Repeat every entry word for word; omit all pictures.

■ **Given records**
>>>>

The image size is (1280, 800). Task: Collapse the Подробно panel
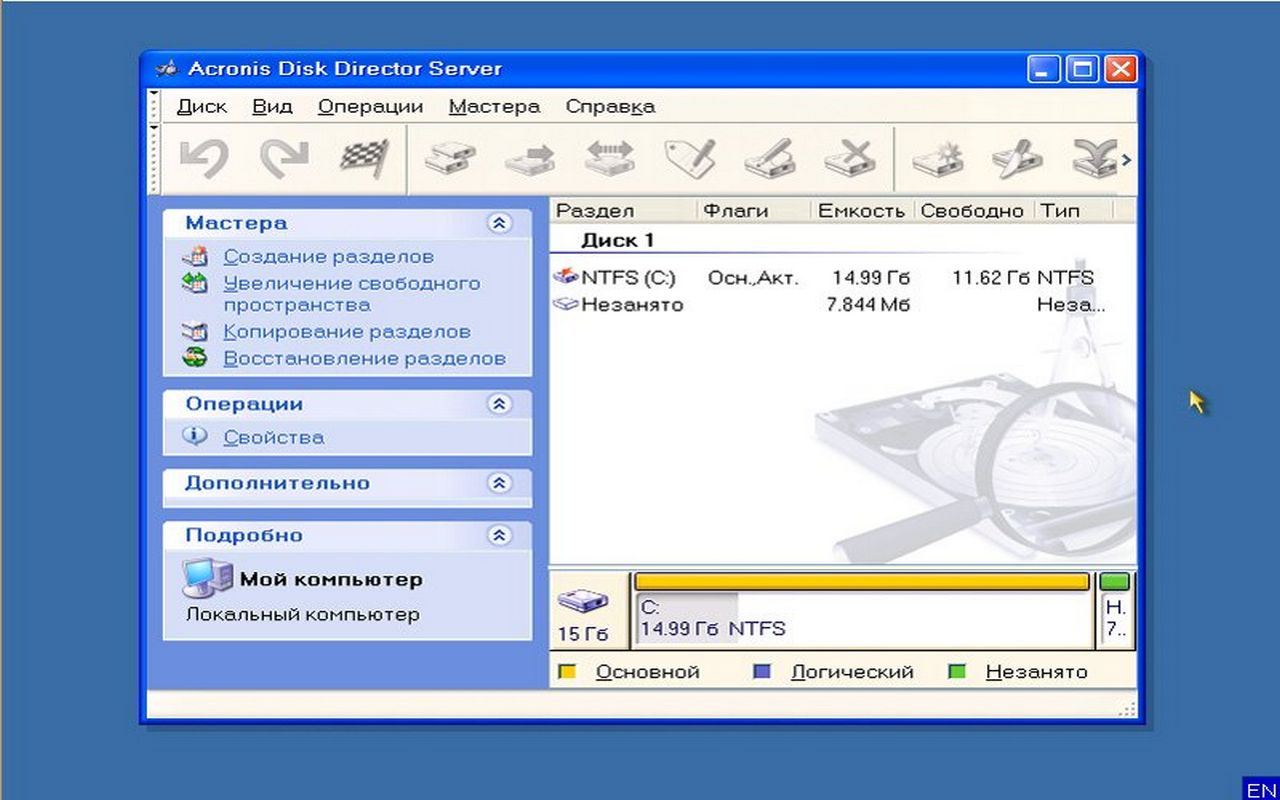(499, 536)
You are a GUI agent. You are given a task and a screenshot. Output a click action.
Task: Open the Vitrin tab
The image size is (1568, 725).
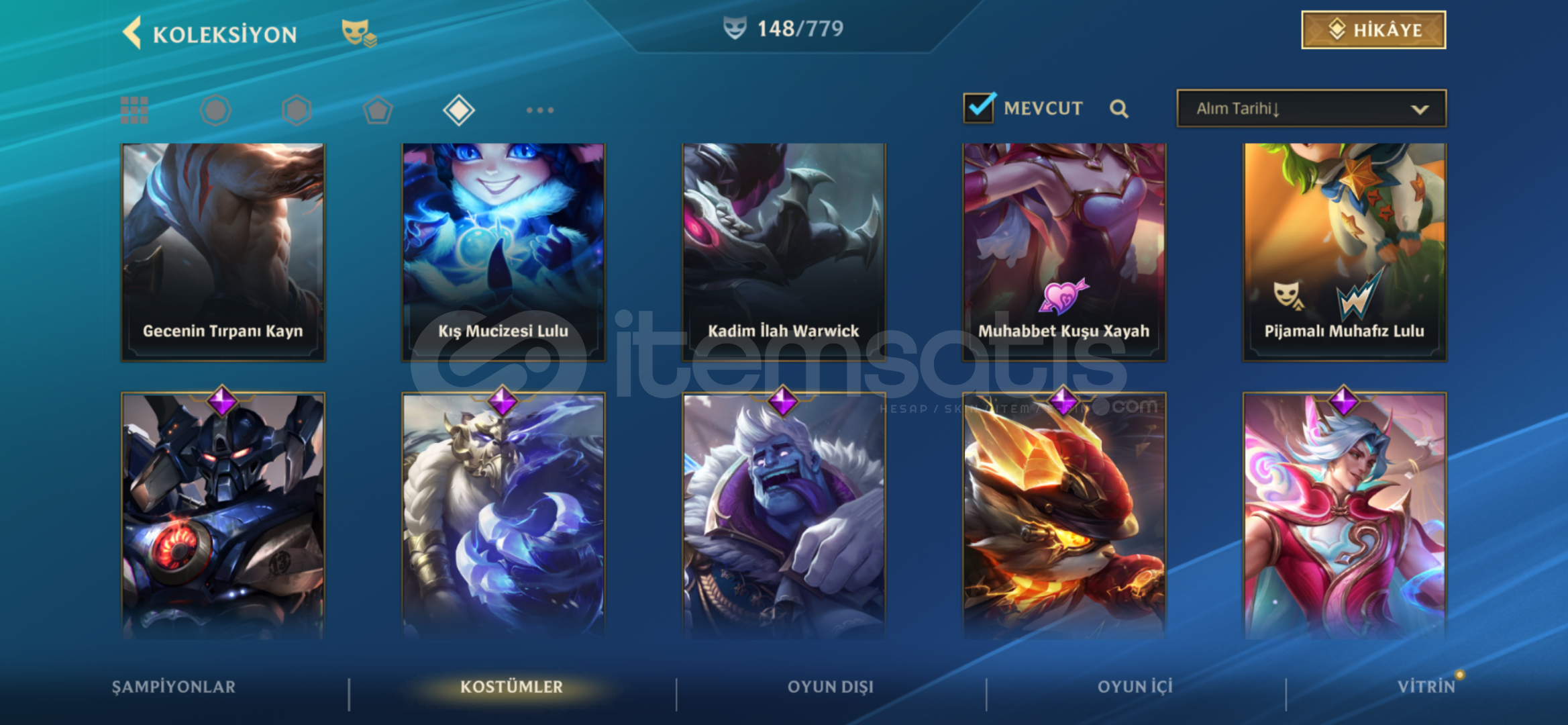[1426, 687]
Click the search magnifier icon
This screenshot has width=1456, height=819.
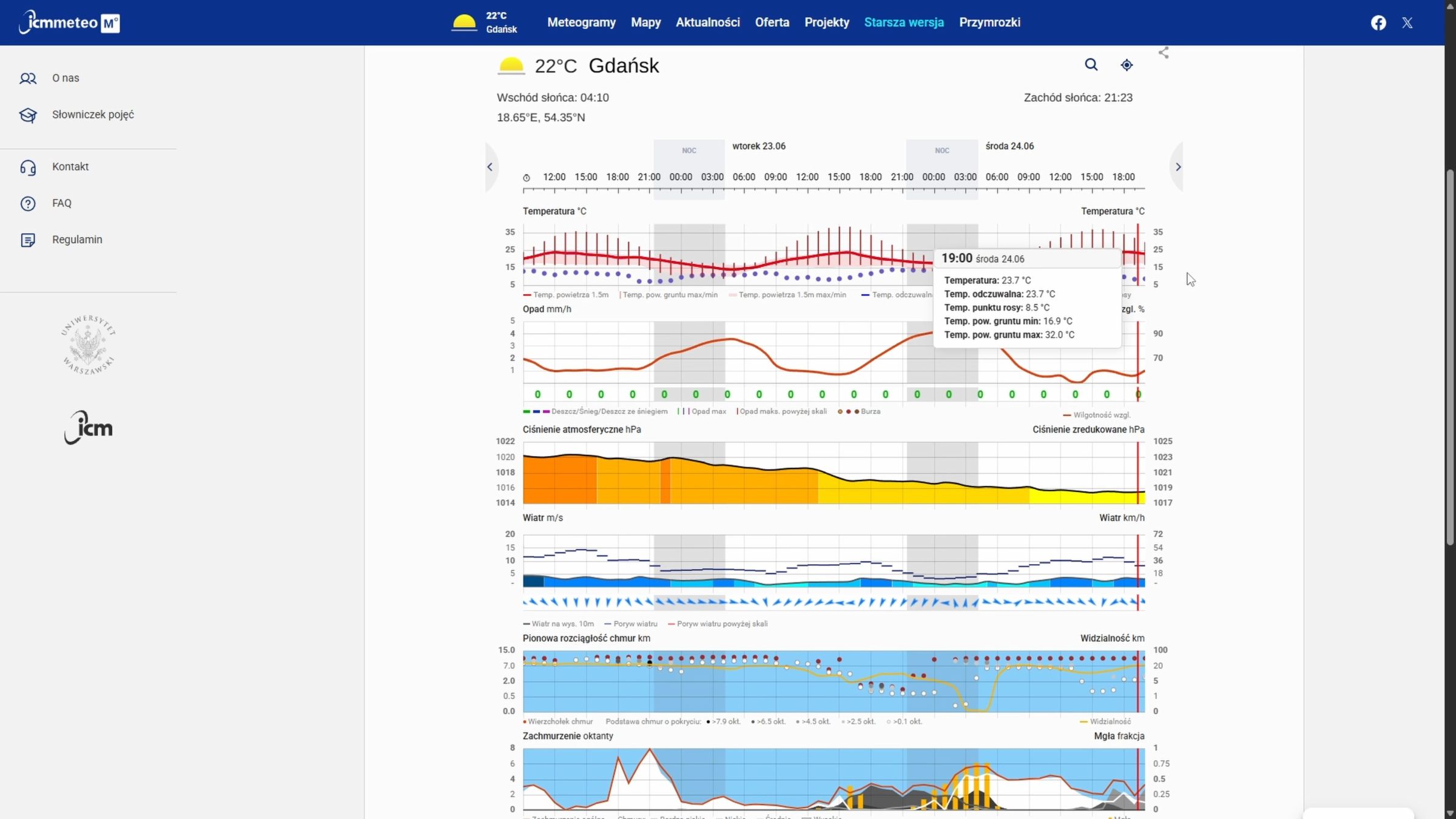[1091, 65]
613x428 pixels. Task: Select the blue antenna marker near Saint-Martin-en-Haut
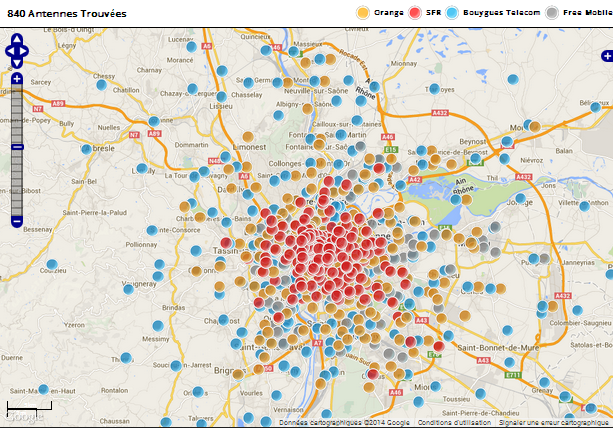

<<<<

■ **Response box**
The image size is (1280, 800). Task: Collapse the Подробно panel
(499, 536)
You are a GUI agent. You are given a task and a screenshot. Output a click action.
Task: Open the Vitrin tab
The image size is (1568, 725).
[1426, 687]
Click the search magnifier icon
This screenshot has width=1456, height=819.
[1091, 65]
613x428 pixels. Task: Select the blue antenna marker near Saint-Martin-en-Haut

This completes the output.